Culture-Independent Analysis of Fecal Enterobacteria in Environmental Samples by Single-Cell mRNA Profiling

Han Chen,{dagger} Gomathinayagam Ponniah,{dagger} Nancy Salonen, and Paul Blum*

Beadle Center for Genetics, University of Nebraska—Lincoln, Lincoln, Nebraska

Received 19 December 2003/ Accepted 31 March 2004

A culture-independent method called mRNA profiling has been developed for the analysis of fecal enterobacteria and their physiological status in environmental samples. This taxon-specific approach determines the single-cell content of selected gene transcripts whose abundance is either directly or inversely proportional to growth state. Fluorescence in situ hybridization using fluorochrome-labeled oligonucleotide probes was used to measure the cellular concentration of fis and dps mRNA. Relative levels of these transcripts provided a measure of cell growth state and the ability to enumerate fecal enterobacterial cell number. Orthologs were cloned by inverse PCR from several major enterobacterial genera, and probes specific for fecal enterobacteria were designed using multiple DNA sequence alignments. Probe specificity was determined experimentally using pure and mixed cultures of the major enterobacterial genera as well as secondary treated wastewater samples seeded with pure culture inocula. Analysis of the fecal enterobacterial community resident in unseeded secondary treated wastewater detected fluctuations in transcript abundance that were commensurate with incubation time and nutrient availability and demonstrated the utility of the method using environmental samples. mRNA profiling provides a new strategy to improve wastewater disinfection efficiency by accelerating water quality analysis.

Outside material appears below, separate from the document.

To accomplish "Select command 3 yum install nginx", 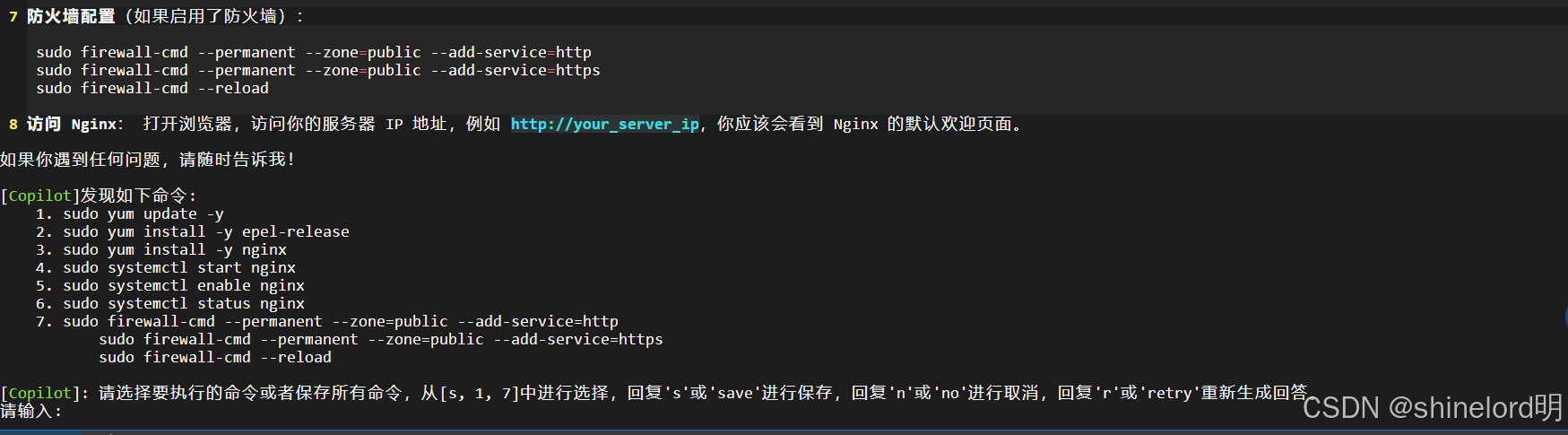I will click(161, 249).
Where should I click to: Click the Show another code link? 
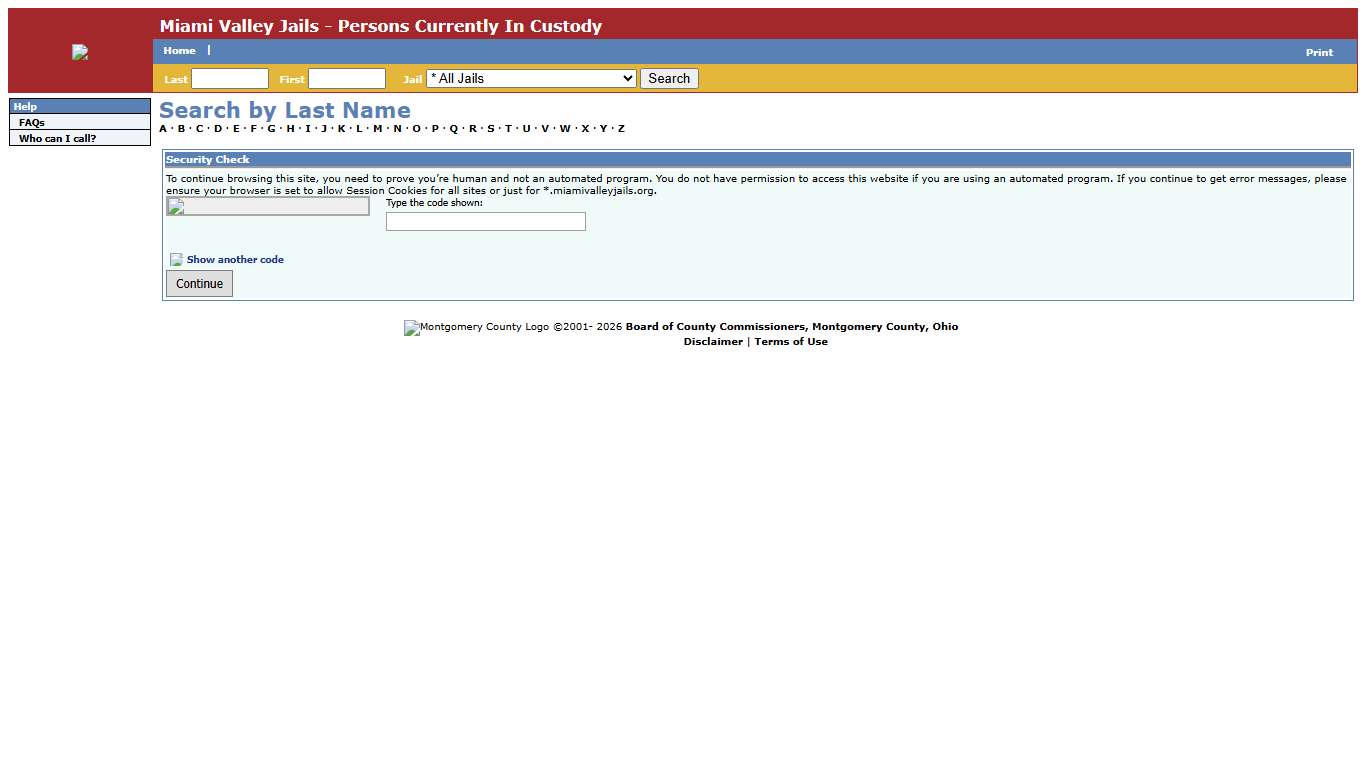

* Corresponding author. Mailing address: E234 Beadle Center for Genetics, University of Nebraska, Lincoln, NE 68588-0666. Phone: (402) 472-2769. Fax: (402) 472-8722. E-mail: pblum1{at}unl.edu.

{dagger} H.C. and G.P. contributed equally to this work.


Applied and Environmental Microbiology, August 2004, p. 4432-4439, Vol. 70, No. 8
0099-2240/04/$08.00+0     DOI: 10.1128/AEM.70.8.4432-4439.2004
Copyright © 2004, American Society for Microbiology. All Rights Reserved.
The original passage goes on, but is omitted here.